L’Organisation mondiale de la santé (OMS) a indiqué que le foyer de contamination au virus hantavirus détecté à bord d’un navire de croisière, ayant causé la mort de trois personnes, ne constitue pas actuellement le début d’une épidémie mondiale ni d’une pandémie. Selon l’agence, huit cas suspects ont été signalés, dont cinq ont été confirmés comme étant liés au hantavirus, tandis que trois autres restent considérés comme suspects.
L’Organisation mondiale de la santé (OMS) a annoncé jeudi que le foyer de contamination au virus hantavirus identifié à bord d’un navire de croisière, ayant entraîné le décès de trois personnes, ne représente pas à l’heure actuelle un début d’épidémie mondiale ni une pandémie.
D’après l’agence onusienne, huit cas suspects ont été rapportés suite à l’apparition de ce foyer sur le navire. Parmi eux, cinq cas ont été confirmés comme étant liés au hantavirus, tandis que les trois autres demeurent considérés comme suspects à ce stade.

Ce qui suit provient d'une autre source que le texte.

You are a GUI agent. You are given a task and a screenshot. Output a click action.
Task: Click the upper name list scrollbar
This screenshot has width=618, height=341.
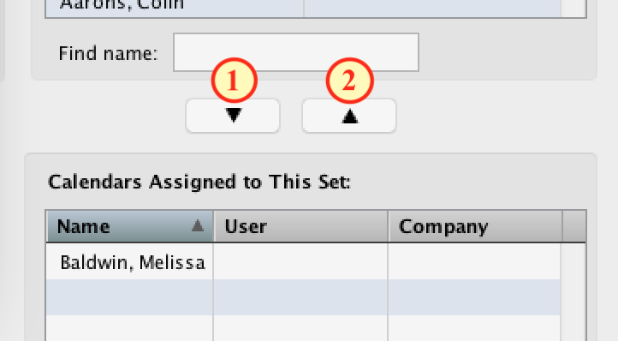click(x=573, y=9)
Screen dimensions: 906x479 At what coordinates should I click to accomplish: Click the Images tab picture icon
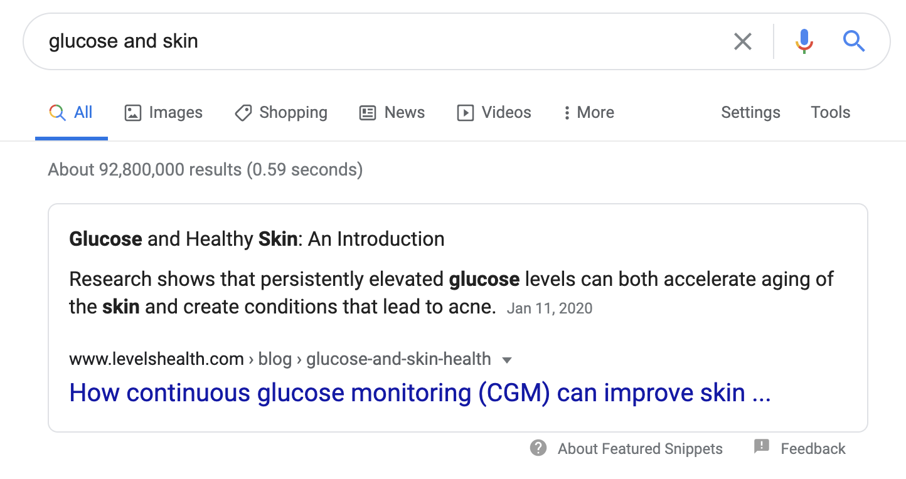tap(133, 113)
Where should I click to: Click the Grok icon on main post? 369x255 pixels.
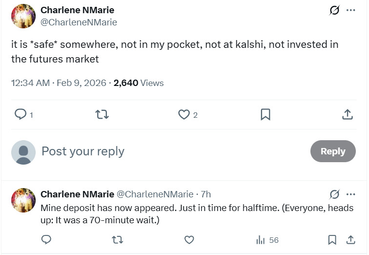coord(334,10)
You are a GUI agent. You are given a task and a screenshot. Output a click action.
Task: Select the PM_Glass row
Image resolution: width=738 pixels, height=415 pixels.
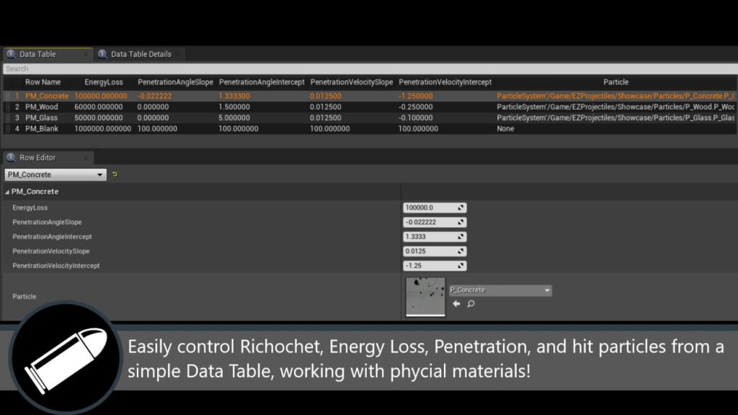[x=42, y=117]
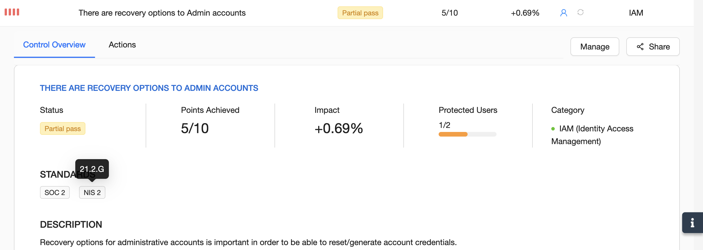Click the +0.69% impact value in header row
Screen dimensions: 703x250
[x=525, y=13]
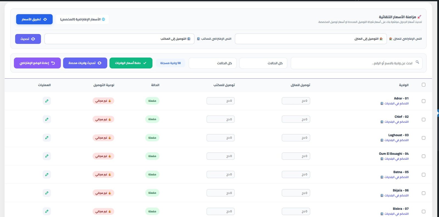Click the edit pencil for Béjaïa - 06
439x217 pixels.
[x=47, y=193]
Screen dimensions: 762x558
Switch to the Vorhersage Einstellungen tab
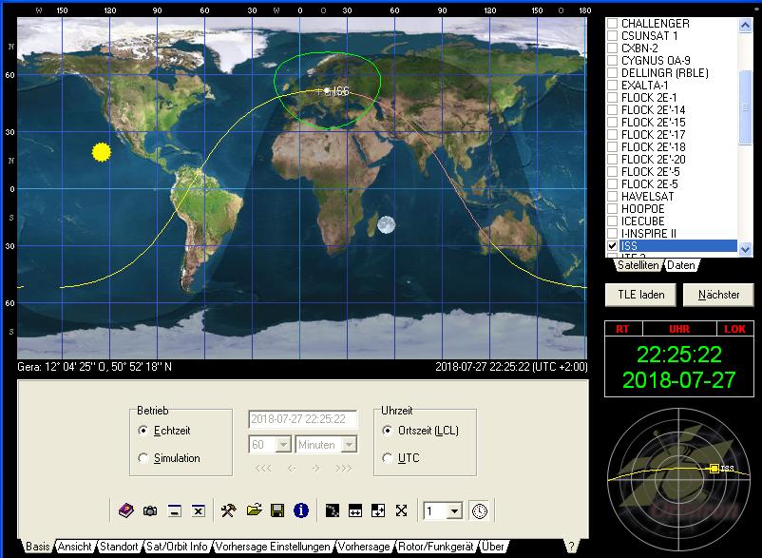click(275, 548)
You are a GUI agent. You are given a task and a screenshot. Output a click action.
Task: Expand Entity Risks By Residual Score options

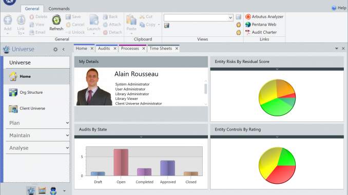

Lors d’une conférence de presse à Genève, Tedros Adhanom Ghebreyesus, directeur général de l’OMS, a indiqué que trois décès avaient été constatés parmi ces cas. Il a néanmoins appelé à la prudence, mettant en avant la possibilité de détection de nouveaux cas en raison de la période d’incubation du virus, qui peut durer jusqu’à six semaines.
Maria Van Kerkhove, directrice du département de la prévention et de la préparation aux pandémies et épidémies à l’OMS, a souligné qu’il ne s’agissait ni du début d’une épidémie ni d’une pandémie.
Cependant, elle a rappelé l’importance d’investir dans la recherche sur les agents pathogènes, notamment les hantavirus, afin de développer des outils de diagnostic, des traitements et des vaccins susceptibles de sauver des vies.
L’OMS continue de surveiller la situation et ne dégage pas la possibilité de nouveaux cas dans les semaines à venir, étant donné que le foyer a été détecté dans un environnement clos qui favorise la transmission.